• **Aim of the task**: Within the entries below, please retype exactly the lines starting with the line that has "Given: Toggle the hamburger navigation menu" and going on through the line that has "You are a computer-use", but not the pictures.

──────── Given information

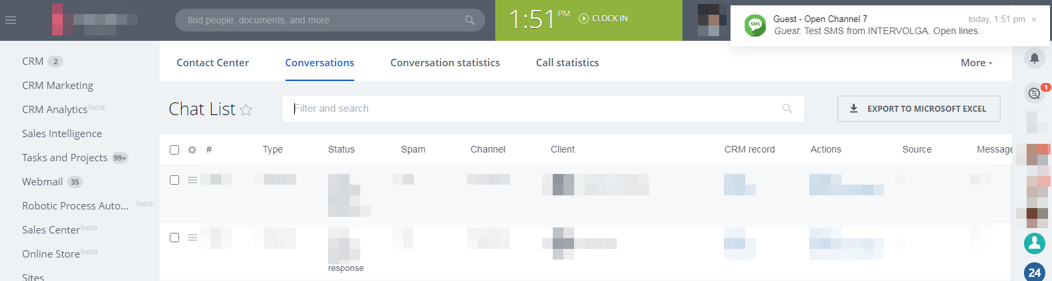Open the hamburger menu at top left

click(11, 20)
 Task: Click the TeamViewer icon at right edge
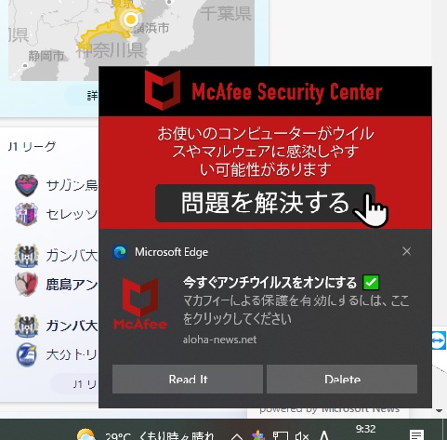point(439,340)
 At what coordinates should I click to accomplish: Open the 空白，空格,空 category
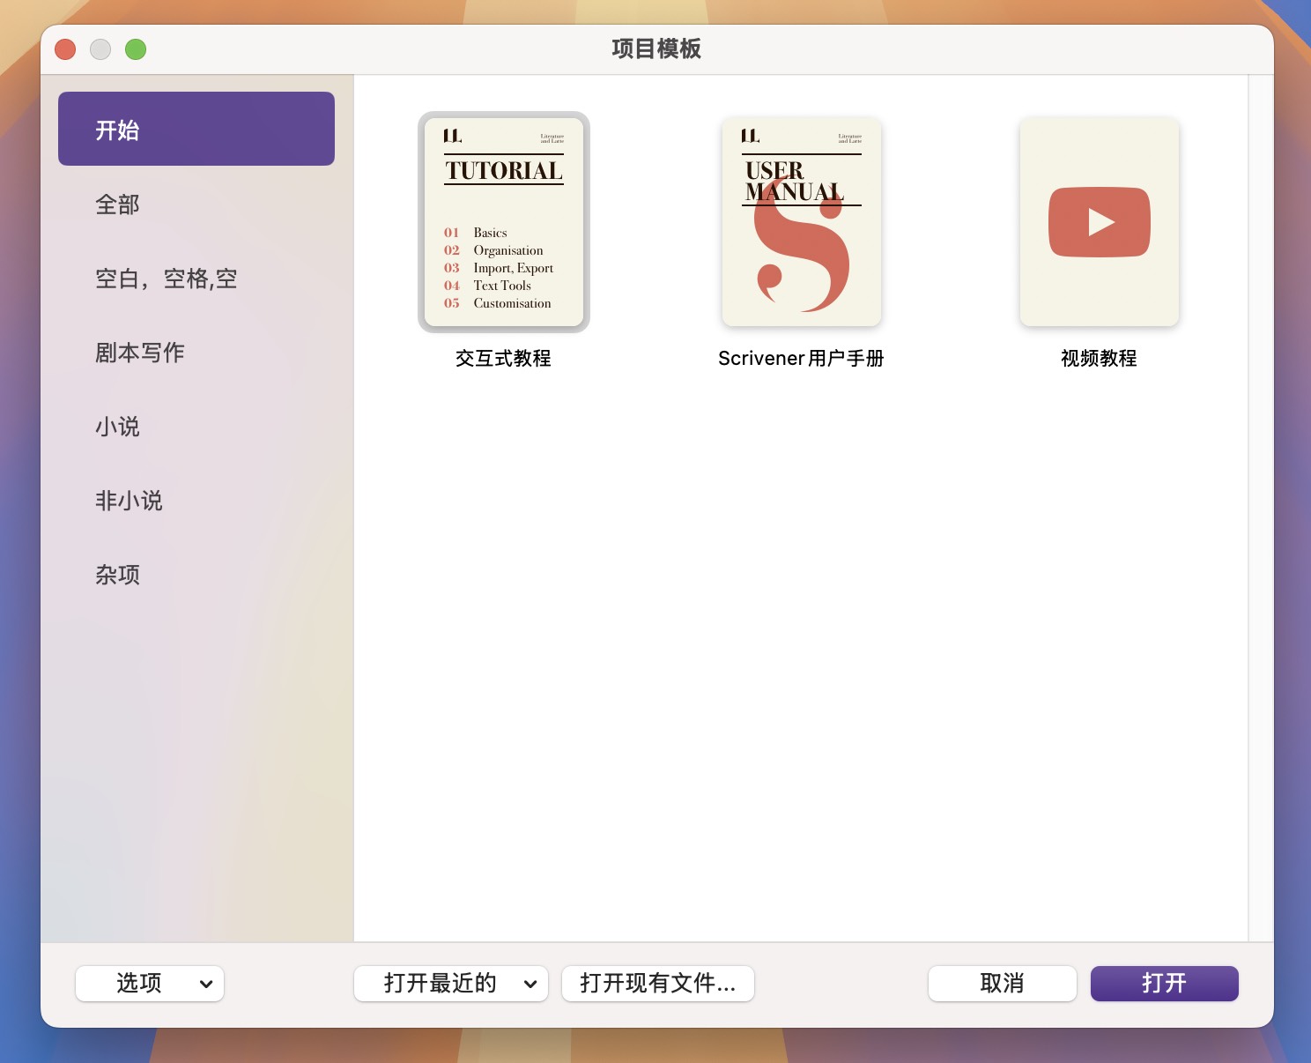pos(166,279)
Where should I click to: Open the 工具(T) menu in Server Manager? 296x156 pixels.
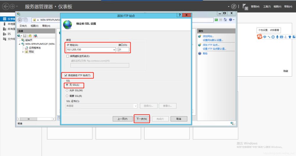click(x=267, y=7)
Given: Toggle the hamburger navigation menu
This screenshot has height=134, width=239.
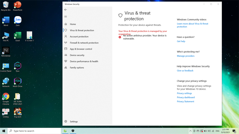Looking at the screenshot, I should (x=66, y=17).
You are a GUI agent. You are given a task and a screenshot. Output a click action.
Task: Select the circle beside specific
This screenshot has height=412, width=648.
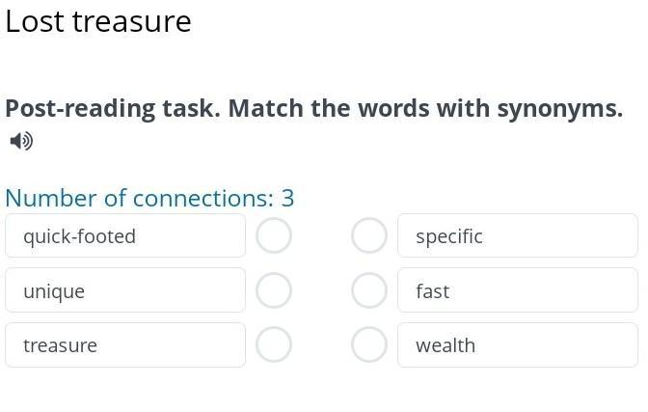click(368, 235)
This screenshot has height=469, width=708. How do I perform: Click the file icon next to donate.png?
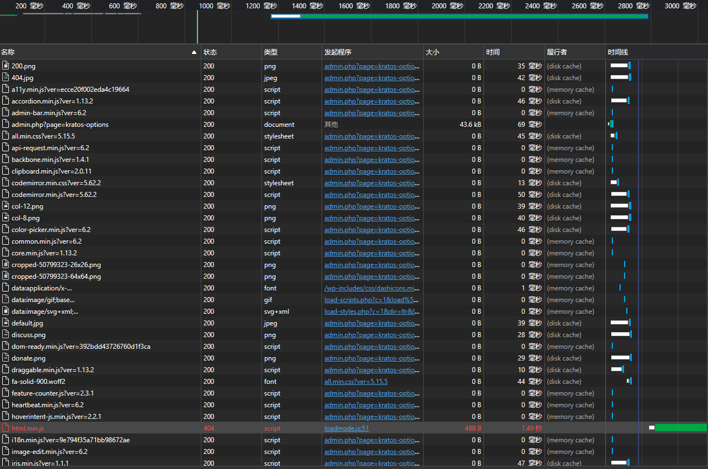(x=6, y=358)
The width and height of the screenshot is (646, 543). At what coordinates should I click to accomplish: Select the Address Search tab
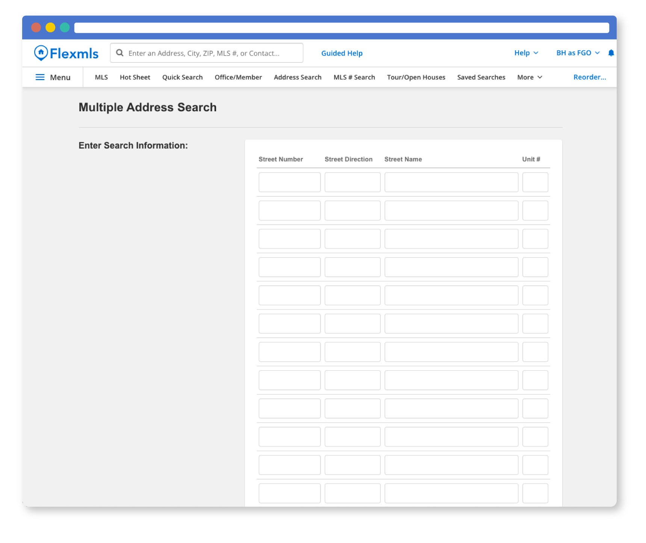tap(298, 77)
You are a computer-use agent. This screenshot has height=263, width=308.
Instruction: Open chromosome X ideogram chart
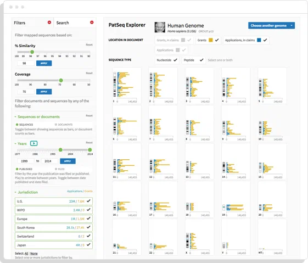tap(200, 237)

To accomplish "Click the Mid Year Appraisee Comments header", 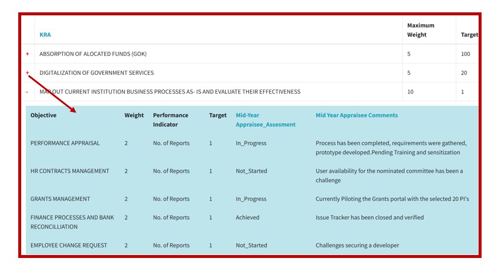I will click(x=356, y=115).
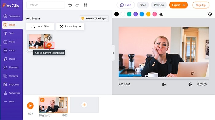215x120 pixels.
Task: Click the orange plus Add To Current Storyboard
Action: click(x=49, y=45)
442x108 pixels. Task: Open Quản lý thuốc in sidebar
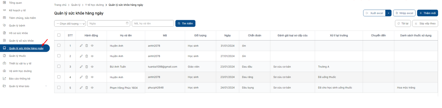[x=17, y=56]
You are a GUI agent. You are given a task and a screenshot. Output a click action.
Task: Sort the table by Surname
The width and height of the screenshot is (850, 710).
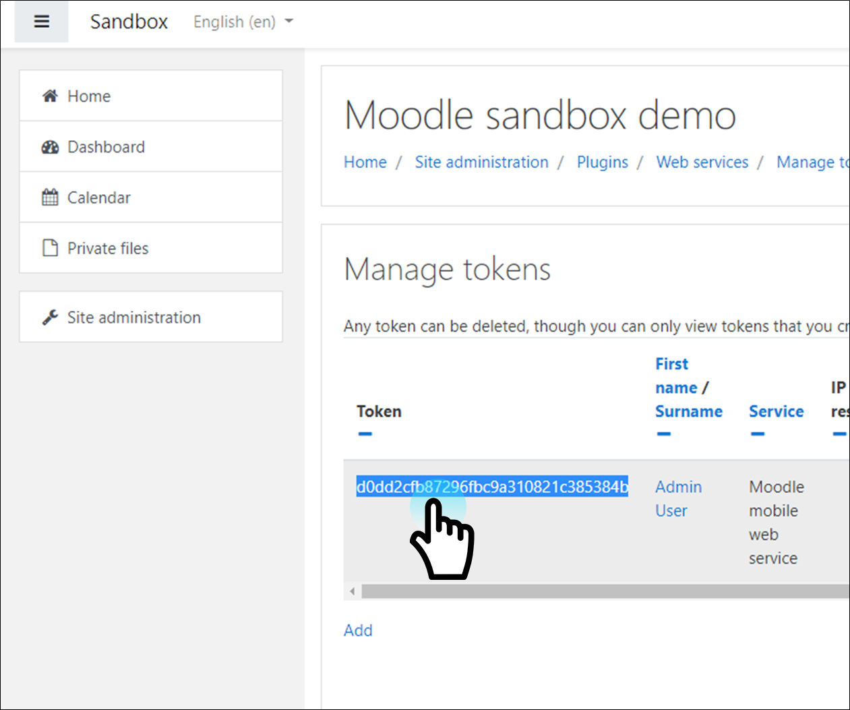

────────────────

• **Reply**:
Given: Toggle the hamburger navigation menu
This screenshot has height=134, width=239.
Looking at the screenshot, I should (x=66, y=17).
You are a GUI agent. You are given a task and a screenshot. Output a click action.
Task: Select the circle beside specific
This screenshot has height=412, width=648.
click(368, 235)
This screenshot has height=469, width=708. How do I perform: Click the file icon next to donate.png?
(x=6, y=358)
The width and height of the screenshot is (646, 543). At what coordinates should I click to accomplish: Select the Address Search tab
tap(298, 77)
You are a computer-use agent. This screenshot has height=263, width=308.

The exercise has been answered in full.